Kemp has always opposed the Inflation Reduction Act, which is pumping billions into electric vehicle subsidies. He's disagreed in particular with its domestic content standards, meant to increase America's clean-energy manufacturing capacity. They make tax incentives on electric vehicles available only when the vehicle, the battery, and key raw materials in the battery are all made in the United States.
Hyundai Motor Group, which is building a $5.5 billion plant to assemble electric vehicles and batteries in Ellabell, Georgia, near Savannah, has said the tax credits are unfair because its electric vehicles aren't currently eligible. Kemp referenced the South Korean conglomerate's criticism in his speech Tuesday, saying “that approach simply doesn’t work.”
While Ossoff's fellow Democratic senator, Raphael Warnock, had proposed making the tax credits more flexible, Ossoff has emphasized that benefits will be available to Hyundai once the Ellabell plant starts production.

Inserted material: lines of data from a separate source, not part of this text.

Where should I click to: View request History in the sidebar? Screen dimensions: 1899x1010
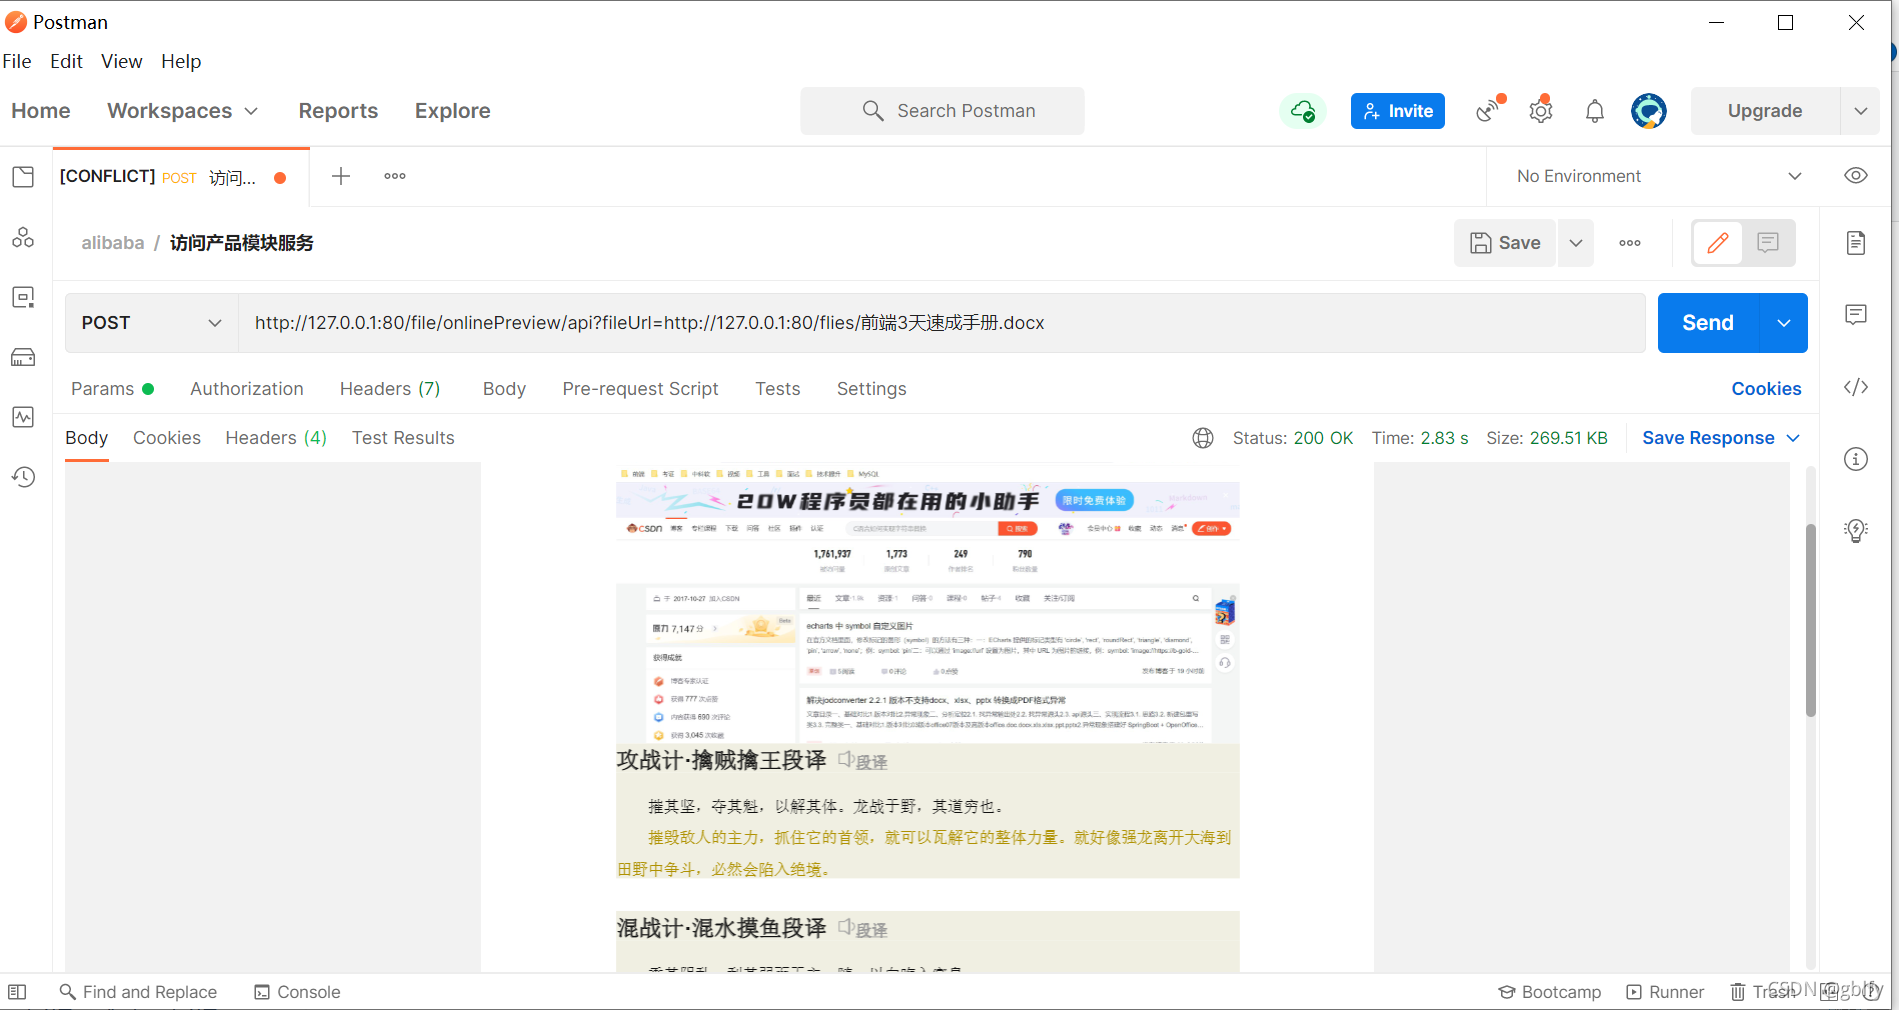coord(23,477)
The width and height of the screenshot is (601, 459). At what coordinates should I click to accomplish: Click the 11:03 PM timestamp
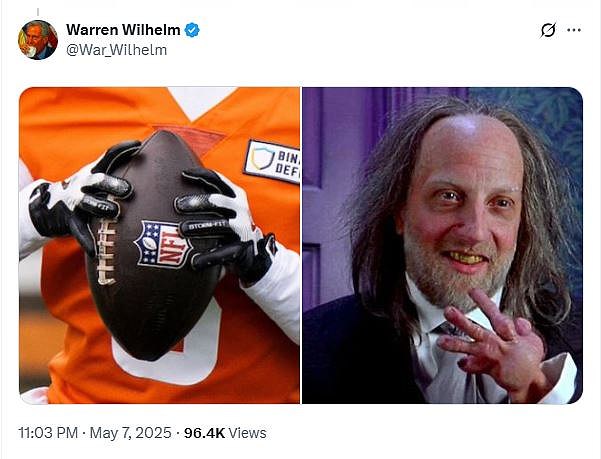(48, 433)
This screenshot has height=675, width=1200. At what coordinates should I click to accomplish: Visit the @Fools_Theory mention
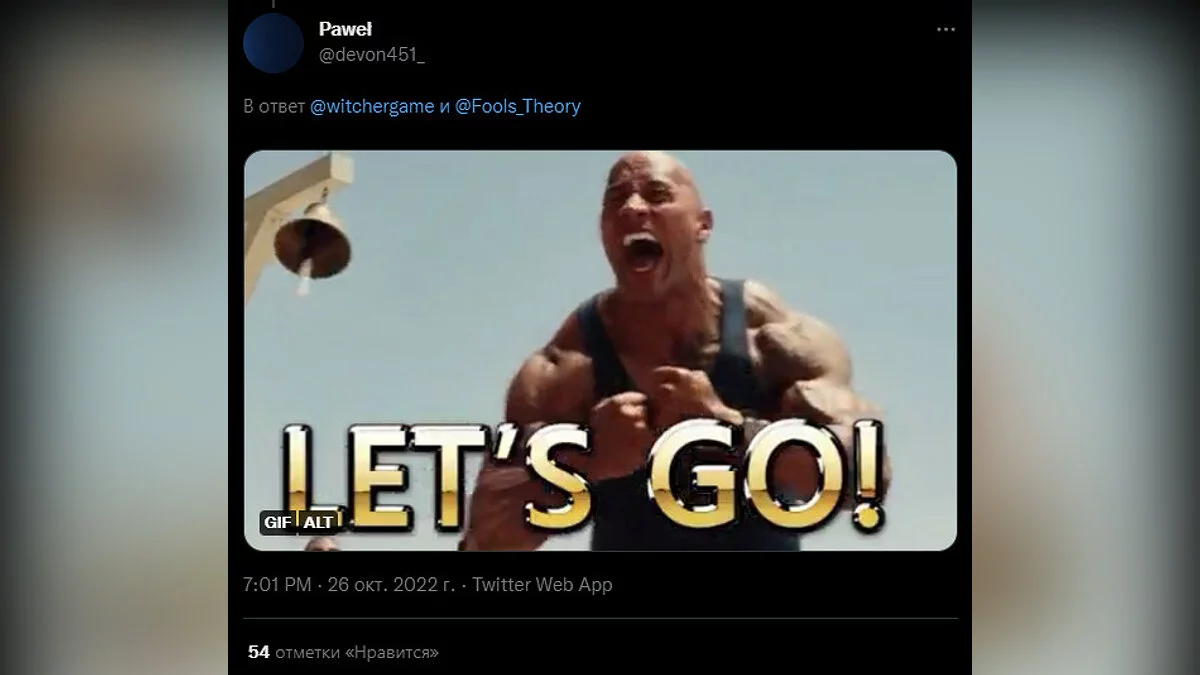(518, 106)
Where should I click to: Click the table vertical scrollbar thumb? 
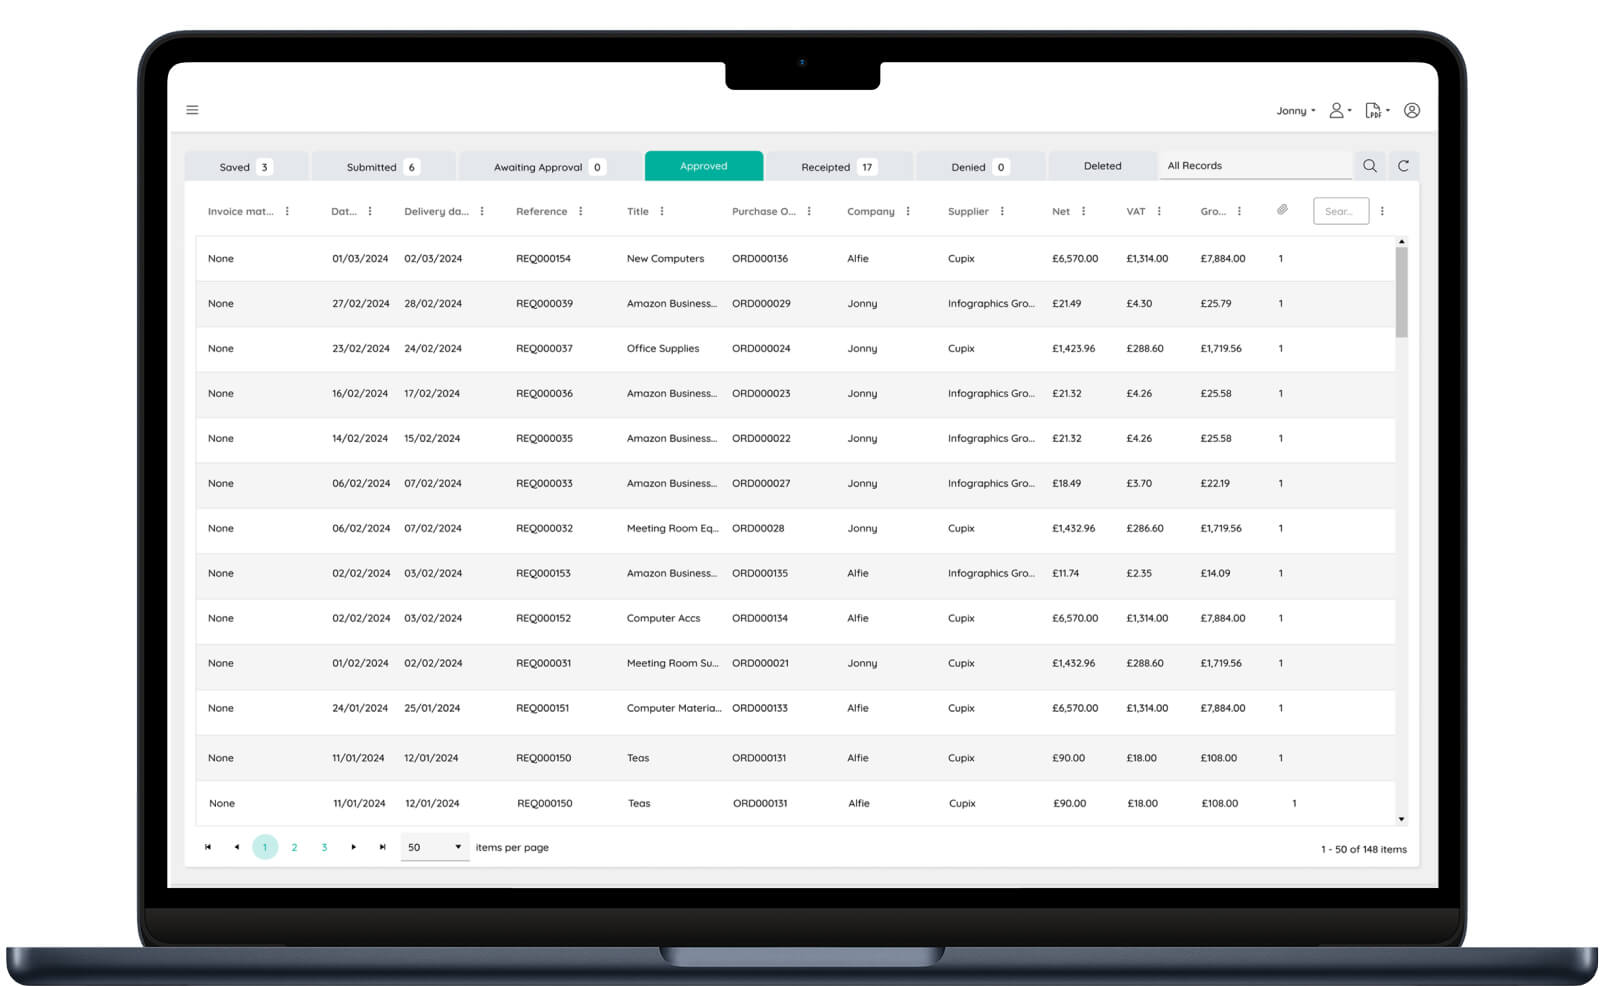click(x=1401, y=290)
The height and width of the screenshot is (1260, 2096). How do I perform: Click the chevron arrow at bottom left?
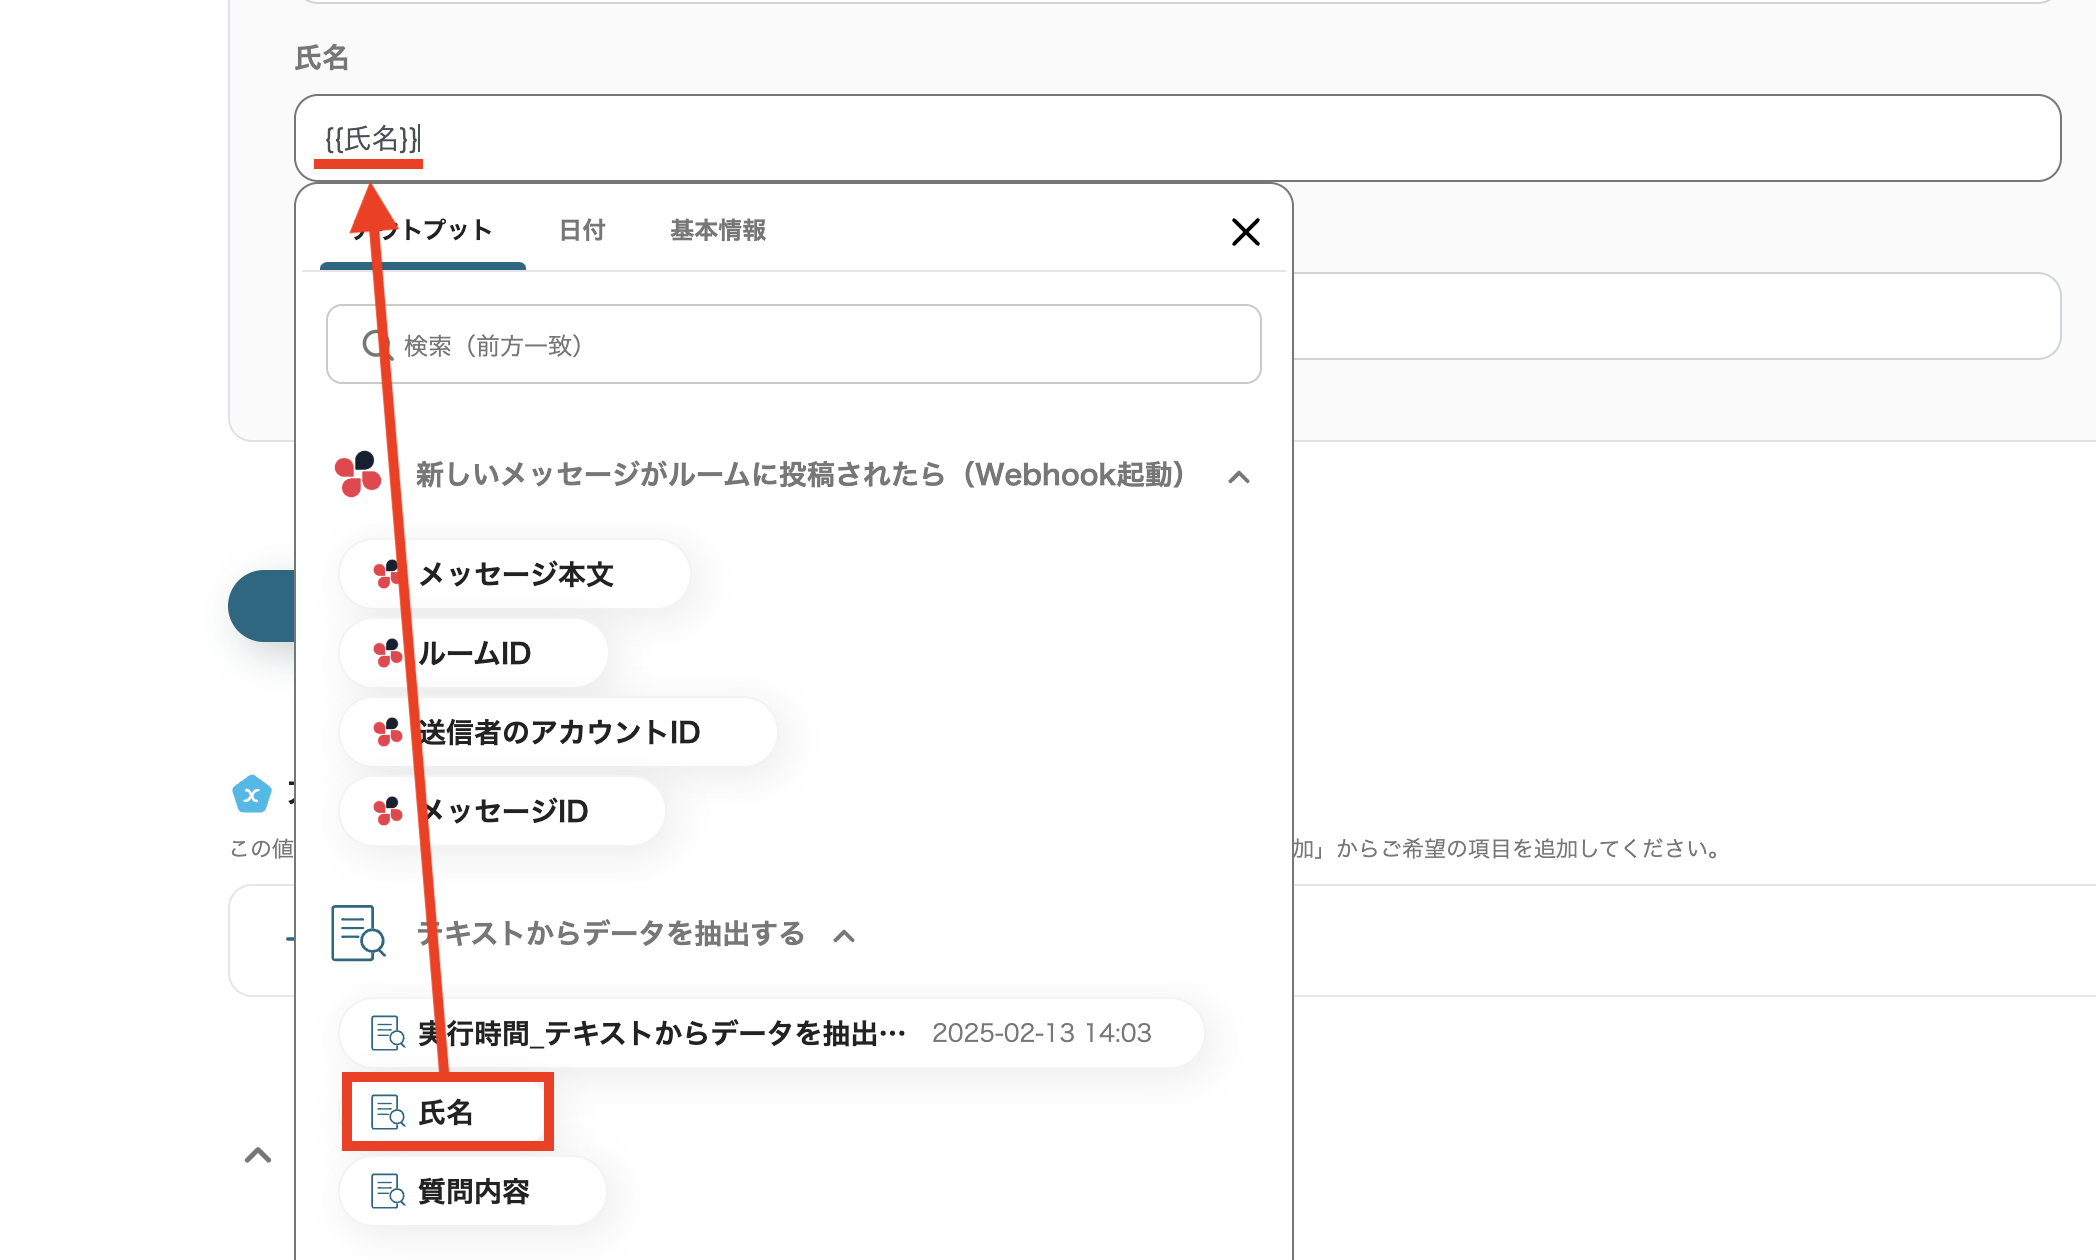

Kemp has said it's wrong to credit Biden for the boom, noting that Rivian Automotive announced a $5 billion plant east of Atlanta in December 2021, while Hyundai announced in May 2022, both before Biden signed the Inflation Reduction Act.
For his part, Kemp said again Tuesday that he wants to make Georgia the “e-mobility capital of the nation” as his second-term legacy.
But Ossoff has claimed credit for Biden and Democrats, including for solar panel plant expansions in northwest Georgia.
Things got tenser when Hyundai and LG Energy Solution announced a $4.3 billion electric battery plant in May at Hyundai’s new complex. Ossoff assertively trumpeted the news while Kemp was in Israel, a move that chafed some Kemp administration officials.
Kemp attributed Anovion's choice of location to state and local officials, saying “they don’t posture or showboat, and they don’t try to steal credit.”
The governor himself is in an awkward spot politically, with many Republicans opposing electric vehicles. Weeks after the Hyundai battery announcement, former President Donald Trump told the Georgia Republican convention that he would abolish Biden's electric vehicle policies, saying “First day in office, I’ll be ending all of that," to cheers from a crowd in Columbus.
Kemp who didn't attend that convention out of dissatisfaction with state the party's leadership, has tried to persuade Republicans to break off their love affair with Trump, while at the same time opposing a Democratic president whose administration has lavished electric vehicle makers with billions in incentives.
“Unlike top-down systems like China’s, and those advocated by some on the federal level, we aren’t dictating how this growth happens,” Kemp said Tuesday. “We aren’t picking winners and losers. We’re letting the market drive this innovation and expansion.”
But it's hard to say Anovion is solely a creature of the market. The Chicago-based firm's Georgia factory will make synthetic graphite — a key ingredient for lithium batteries — benefitting from the content standards that are boosting domestic graphite demand. It won $117 million in federal financing to build and improve factories. And it may be able to claim federal tax credits of 10% on the costs of producing graphite as well as 30% on its factory investment, both part of the Inflation Reduction Act.
“Manufacturing is coming back to America and it’s coming to Georgia, as we intended when we passed these infrastructure and manufacturing policies,” Ossoff said.